The world's biggest and best collection
of contemporary art
– with more than 15 art fairs,
hundreds of galleries and thousands of artists and artworks –
happens once a year in December
Special exhibits are scattered all over Miami during Miami Art Week. One example: Jeffrey Deitch and Larry Gagosian have had exhibits at the Moore building in the Design District for the last three years.
Miami Art Week is your best opportunity to see the most modern and contemporary art in the shortest amount of time - and this guide will help you maximize your trip.
More than a dozen great art fairs (and a few not so great) come to Miami on the same weekend in December, creating the biggest collection of contemporary art anywhere in the world. If you like contemporary art, this is an extraordinary event you don't want to miss.

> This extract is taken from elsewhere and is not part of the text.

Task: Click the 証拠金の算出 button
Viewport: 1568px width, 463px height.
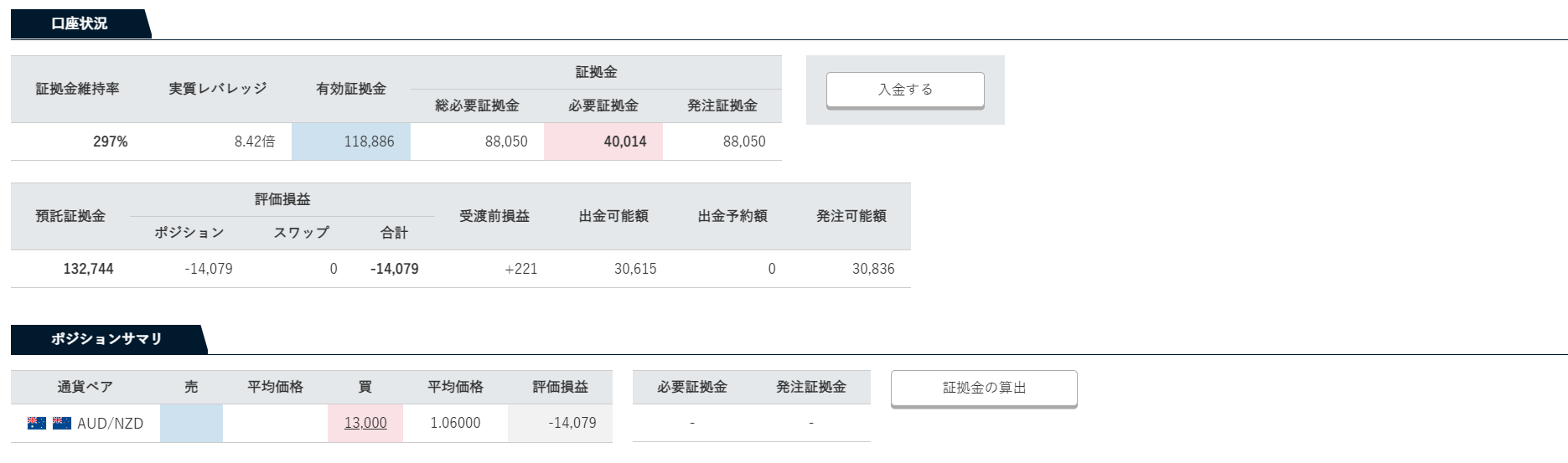Action: click(x=984, y=388)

The biggest of the fairs is Art Basel Miami Beach, with more than 200 galleries from around the world setting up in the Miami Beach Convention Center. If you want to see a painting or sculpture worth more than $10 million, chances are that this is where you'll have to go. But even though Art Basel Miami Beach can boast of including most of the biggest galleries worldwide, if it's the only art fair you go to, you'll miss some of the best and most interesting art.
Art Miami/Context, with a combined total of 235 galleries at their new downtown location, is a "can't miss" exhibit, and it opens to the public December 5.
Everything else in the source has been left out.